DATA PROVIDED:

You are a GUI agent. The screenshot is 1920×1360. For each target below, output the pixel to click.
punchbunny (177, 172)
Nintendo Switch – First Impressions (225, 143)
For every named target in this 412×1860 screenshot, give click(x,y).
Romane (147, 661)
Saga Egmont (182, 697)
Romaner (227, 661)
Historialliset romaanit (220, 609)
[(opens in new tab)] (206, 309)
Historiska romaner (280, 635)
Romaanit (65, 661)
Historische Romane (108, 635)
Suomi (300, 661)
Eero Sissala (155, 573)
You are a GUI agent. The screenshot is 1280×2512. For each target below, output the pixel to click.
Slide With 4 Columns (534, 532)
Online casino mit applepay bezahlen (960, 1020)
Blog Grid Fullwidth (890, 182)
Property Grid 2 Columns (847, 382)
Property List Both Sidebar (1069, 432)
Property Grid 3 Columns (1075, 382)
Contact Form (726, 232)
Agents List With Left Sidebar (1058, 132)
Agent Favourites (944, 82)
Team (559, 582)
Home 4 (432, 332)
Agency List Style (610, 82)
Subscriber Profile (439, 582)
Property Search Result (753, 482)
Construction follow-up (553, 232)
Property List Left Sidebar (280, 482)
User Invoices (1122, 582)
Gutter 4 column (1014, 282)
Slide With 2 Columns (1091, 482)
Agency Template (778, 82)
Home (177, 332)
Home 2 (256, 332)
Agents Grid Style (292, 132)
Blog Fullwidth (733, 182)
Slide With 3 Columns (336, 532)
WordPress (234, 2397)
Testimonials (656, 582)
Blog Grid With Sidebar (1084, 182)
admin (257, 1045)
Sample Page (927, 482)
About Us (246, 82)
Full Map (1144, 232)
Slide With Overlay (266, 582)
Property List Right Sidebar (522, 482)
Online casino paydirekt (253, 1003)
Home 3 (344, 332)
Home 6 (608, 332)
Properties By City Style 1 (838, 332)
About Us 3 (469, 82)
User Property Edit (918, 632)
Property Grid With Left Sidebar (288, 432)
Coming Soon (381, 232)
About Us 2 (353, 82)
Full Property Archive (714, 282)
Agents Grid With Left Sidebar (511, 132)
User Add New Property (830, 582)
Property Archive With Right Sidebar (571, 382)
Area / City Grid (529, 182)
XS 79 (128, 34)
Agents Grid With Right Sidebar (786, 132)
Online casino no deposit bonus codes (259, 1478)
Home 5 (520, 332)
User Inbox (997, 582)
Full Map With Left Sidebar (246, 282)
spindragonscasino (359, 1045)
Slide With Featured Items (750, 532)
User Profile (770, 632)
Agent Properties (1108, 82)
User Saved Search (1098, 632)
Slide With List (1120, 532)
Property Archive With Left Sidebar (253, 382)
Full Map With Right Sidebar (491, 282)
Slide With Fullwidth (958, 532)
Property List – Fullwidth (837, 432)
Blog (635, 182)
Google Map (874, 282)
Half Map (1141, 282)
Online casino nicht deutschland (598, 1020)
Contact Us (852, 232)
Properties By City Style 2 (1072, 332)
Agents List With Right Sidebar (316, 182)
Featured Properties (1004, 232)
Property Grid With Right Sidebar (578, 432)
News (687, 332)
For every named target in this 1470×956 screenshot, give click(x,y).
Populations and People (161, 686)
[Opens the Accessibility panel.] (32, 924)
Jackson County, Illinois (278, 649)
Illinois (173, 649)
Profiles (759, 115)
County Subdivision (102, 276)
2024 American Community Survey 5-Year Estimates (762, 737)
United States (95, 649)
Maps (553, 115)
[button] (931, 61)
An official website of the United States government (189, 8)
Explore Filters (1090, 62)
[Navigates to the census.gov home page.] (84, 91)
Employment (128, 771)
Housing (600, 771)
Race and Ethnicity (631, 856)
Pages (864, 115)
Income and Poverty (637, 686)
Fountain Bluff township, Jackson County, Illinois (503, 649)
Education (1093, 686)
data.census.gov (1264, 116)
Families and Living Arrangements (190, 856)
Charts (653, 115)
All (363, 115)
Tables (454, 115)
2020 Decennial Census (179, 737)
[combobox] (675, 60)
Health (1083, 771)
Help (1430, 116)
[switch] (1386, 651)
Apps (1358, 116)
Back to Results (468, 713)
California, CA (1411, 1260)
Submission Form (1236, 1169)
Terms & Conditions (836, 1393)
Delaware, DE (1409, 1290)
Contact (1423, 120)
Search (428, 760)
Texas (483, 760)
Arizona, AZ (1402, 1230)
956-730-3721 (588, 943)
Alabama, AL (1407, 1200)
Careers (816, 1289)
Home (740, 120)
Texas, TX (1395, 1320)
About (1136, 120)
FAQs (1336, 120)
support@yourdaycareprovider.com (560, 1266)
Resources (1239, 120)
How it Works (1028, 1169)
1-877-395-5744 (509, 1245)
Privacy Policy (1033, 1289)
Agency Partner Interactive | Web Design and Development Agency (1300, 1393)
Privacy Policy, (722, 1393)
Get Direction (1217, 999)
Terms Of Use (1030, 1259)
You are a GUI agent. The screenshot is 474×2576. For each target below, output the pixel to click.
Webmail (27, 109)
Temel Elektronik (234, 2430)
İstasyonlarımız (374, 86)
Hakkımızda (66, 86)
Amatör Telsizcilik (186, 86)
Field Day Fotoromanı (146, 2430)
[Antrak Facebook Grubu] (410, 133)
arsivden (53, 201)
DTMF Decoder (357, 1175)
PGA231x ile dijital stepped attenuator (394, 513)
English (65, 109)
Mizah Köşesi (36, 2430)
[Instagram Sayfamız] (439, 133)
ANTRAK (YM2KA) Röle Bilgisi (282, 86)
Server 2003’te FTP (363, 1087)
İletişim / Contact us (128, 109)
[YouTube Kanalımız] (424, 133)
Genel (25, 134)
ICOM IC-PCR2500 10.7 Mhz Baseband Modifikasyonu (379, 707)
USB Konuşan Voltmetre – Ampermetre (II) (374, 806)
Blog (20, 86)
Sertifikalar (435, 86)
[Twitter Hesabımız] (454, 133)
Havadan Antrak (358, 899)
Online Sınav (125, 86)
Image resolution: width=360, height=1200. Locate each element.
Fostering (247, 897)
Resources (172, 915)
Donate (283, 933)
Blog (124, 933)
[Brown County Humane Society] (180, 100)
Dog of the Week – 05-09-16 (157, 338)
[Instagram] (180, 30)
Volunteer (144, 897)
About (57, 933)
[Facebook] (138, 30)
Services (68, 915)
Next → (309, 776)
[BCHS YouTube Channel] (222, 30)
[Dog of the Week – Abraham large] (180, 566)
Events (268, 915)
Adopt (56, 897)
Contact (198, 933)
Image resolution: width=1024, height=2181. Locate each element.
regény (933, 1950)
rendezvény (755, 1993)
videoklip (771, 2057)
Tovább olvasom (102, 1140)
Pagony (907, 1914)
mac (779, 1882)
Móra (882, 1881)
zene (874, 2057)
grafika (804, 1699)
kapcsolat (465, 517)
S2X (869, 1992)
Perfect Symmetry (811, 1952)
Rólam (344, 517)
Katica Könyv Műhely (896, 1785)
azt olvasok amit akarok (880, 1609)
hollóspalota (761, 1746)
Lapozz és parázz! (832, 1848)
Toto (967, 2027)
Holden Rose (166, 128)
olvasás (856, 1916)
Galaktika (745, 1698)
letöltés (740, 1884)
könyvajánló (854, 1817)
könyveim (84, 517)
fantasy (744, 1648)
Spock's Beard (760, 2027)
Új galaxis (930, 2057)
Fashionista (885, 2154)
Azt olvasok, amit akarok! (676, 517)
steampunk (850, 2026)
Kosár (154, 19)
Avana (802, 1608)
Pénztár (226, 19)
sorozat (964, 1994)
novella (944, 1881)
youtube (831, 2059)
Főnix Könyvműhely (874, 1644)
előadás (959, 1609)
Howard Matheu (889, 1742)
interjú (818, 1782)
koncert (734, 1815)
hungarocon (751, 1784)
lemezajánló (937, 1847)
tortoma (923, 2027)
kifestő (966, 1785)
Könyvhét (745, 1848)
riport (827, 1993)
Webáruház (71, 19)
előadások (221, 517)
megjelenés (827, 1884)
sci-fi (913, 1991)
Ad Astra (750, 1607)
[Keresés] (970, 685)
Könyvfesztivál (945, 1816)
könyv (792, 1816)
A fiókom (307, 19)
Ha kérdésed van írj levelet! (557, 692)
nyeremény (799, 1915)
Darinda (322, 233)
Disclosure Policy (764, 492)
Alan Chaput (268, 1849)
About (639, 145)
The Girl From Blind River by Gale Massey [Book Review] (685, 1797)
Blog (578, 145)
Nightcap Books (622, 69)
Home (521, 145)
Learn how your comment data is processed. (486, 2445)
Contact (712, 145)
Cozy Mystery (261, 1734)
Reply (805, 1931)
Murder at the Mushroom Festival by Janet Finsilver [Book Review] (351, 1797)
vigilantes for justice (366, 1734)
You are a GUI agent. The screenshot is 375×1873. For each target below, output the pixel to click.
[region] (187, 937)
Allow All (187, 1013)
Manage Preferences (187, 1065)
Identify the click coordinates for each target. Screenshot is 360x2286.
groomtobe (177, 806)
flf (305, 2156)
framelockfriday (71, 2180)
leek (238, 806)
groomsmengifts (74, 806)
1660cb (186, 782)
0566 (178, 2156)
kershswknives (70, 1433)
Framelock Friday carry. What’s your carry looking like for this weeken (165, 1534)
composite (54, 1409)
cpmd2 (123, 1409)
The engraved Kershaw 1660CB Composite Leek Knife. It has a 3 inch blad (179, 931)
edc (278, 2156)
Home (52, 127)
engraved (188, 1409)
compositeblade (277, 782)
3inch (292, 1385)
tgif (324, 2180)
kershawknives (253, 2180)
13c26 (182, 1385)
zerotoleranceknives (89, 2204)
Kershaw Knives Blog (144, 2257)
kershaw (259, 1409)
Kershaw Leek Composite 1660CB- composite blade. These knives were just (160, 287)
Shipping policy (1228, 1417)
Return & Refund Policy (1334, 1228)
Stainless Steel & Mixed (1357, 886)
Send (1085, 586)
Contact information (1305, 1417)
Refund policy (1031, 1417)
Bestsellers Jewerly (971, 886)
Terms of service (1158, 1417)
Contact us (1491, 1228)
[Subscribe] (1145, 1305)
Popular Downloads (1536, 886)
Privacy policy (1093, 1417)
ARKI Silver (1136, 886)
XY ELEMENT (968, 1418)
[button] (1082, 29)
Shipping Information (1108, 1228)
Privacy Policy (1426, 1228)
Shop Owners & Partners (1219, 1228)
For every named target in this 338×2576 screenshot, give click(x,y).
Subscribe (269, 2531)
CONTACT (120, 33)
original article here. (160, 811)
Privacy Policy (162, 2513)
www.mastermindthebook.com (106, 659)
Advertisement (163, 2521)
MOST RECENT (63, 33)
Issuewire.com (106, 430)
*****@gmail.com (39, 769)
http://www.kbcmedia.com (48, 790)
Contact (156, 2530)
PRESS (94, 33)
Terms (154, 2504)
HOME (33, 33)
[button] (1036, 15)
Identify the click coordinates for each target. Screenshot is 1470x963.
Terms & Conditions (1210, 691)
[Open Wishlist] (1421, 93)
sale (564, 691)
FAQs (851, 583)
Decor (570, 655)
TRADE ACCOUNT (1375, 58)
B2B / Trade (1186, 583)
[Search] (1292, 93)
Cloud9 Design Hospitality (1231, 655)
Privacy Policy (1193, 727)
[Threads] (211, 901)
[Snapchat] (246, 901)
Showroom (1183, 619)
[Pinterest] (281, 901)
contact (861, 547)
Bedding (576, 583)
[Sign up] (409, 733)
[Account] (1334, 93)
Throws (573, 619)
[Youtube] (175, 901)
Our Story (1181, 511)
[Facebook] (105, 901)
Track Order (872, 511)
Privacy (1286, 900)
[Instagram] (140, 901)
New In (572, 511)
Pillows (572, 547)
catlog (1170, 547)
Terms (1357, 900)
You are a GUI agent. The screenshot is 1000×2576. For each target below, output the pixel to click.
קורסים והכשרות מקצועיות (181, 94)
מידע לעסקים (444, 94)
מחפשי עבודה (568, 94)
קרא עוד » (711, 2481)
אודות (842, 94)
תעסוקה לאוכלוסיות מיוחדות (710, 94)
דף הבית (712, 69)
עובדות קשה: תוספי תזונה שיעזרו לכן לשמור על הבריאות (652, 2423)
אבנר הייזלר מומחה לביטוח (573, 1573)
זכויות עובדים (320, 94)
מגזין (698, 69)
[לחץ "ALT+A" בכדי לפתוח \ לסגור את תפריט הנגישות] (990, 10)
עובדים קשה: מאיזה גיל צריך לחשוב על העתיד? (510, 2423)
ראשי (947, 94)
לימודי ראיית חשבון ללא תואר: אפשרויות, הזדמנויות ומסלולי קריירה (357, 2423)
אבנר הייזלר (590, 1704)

PROBLEM DETAILS: Starting with the first line of the records, repeat every line up to and including the one containing "Property Search Result (753, 482)", and nothing else.

SOLUTION TO THE EXERCISE:
You are a GUI agent. The screenshot is 1920×1360. For each target below, output the pixel to click.
punchbunny (177, 172)
Nintendo Switch – First Impressions (225, 143)
For every named target in this 412×1860 screenshot, give click(x,y).
Romane (147, 661)
Saga Egmont (182, 697)
Romaner (227, 661)
Historialliset romaanit (220, 609)
[(opens in new tab)] (206, 309)
Historiska romaner (280, 635)
Romaanit (65, 661)
Historische Romane (108, 635)
Suomi (300, 661)
Eero Sissala (155, 573)
You are a GUI agent. The screenshot is 1280×2512. For each target below, output the pixel to click.
Slide With 4 Columns (534, 532)
Online casino mit applepay bezahlen (960, 1020)
Blog Grid Fullwidth (890, 182)
Property Grid 2 Columns (847, 382)
Property List Both Sidebar (1069, 432)
Property Grid 3 Columns (1075, 382)
Contact Form (726, 232)
Agents List With Left Sidebar (1058, 132)
Agent Favourites (944, 82)
Team (559, 582)
Home 4 (432, 332)
Agency List Style (610, 82)
Subscriber Profile (439, 582)
Property Search Result (753, 482)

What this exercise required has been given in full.